## Introduction and notation

The precision and the recall are the indicators used to measure the performance of binary classification model, for instance is the patient sick or not ? Usually the output is noted 1 or 0.
Let's imagine we have a population of 1 and 0. We want then create from observed data a model able to predict if someone is a 1 or a 0. The model output have 4 possibilities:
• It predict 1 and it's really a 1. The prediction is a True Positive (TP)
• It predict 1 and it was supposed to be 0. The prediction is a False Positive (FP)
• It predict 0 and it's really a 0. The prediction is a True Negative (TN)
• It predict 0 and it was supposed to be a 1. The prediction is a False Negative (FN)
Usually it is summarise in a table as follow:
#
Prediction
1
0
Reality
1
TP = ?FN = ?
0
FP = ?TN = ?
Furthermore, let's note P (resp. N) the total a 1 (resp. 0) in the original dataset, P̂ the total of predicted 1 (resp. 0). So P = TP+FN and N = FP+FN.
The precision is the number of true positive divided by the number of predicted 1 : precision = TP/P̂. Thus the precision is, amoung all the time I said it's a 1, how many times I was right. So P̂ = TP+FP and likewise (to complete the table) N̂ = FN+TN.
The recall is the number of true positive divided by the number of 1 in the original dataset : precision = TP/P. Thus the recall is, amoung, all the time it was supposed to be a 1, how many time I found it.
The concentration of 1 is P/(P+N)

### Is it better to have a high precision or a high recall? Many false positive or many false negative ?
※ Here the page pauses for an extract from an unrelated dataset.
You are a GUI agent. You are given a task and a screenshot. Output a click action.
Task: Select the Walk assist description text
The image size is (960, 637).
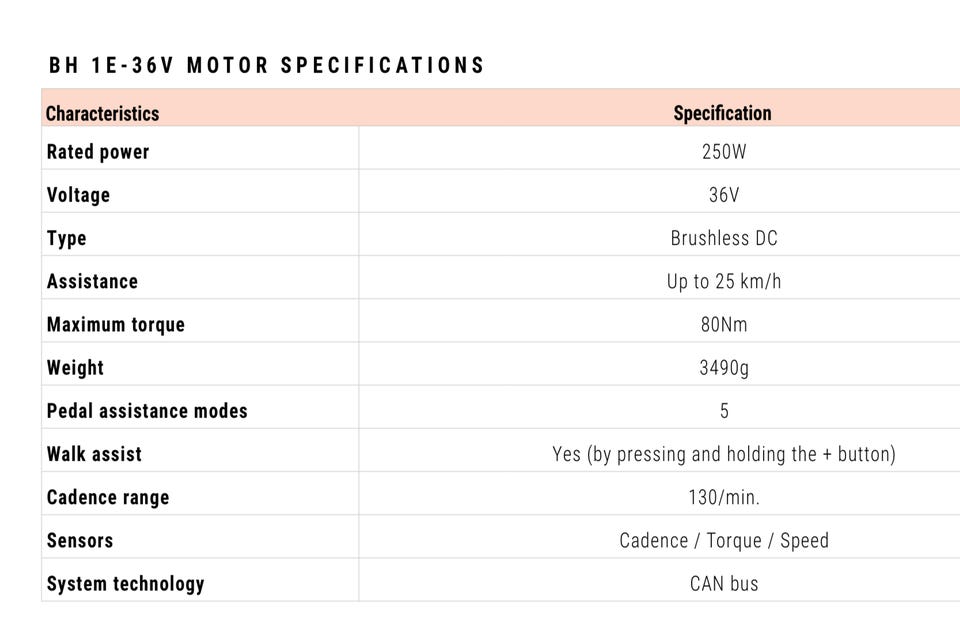[x=724, y=454]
It depends on the objective. If the objective is to give a particular treatment to the people being 1, and if I give the treatment to the wrong person this person will risk to die or have serious damage, you'd better have a low recall (miss most of 1) but have a high precision (rarely give false positive). But if you have to put in quarantine every person being a 1 for a month or a mortal disease will spread all over the world, you'd better have a high recall (found everybody) but have a low precision (put some people in quarantine that are not supposed to be, it's ok they will go out in one month !) The performance of the model has to be compared to the concentration. Indeed, if the concentration is 0.1%, a precision of 50% is fabulous. But if the concentration is 48%, a precision of 50% is not so good.

## Illustration

Let's consider the aside dataset. 25% of the population is a 1. So now we have to train a model that will give us how likely an entry has to be a 1.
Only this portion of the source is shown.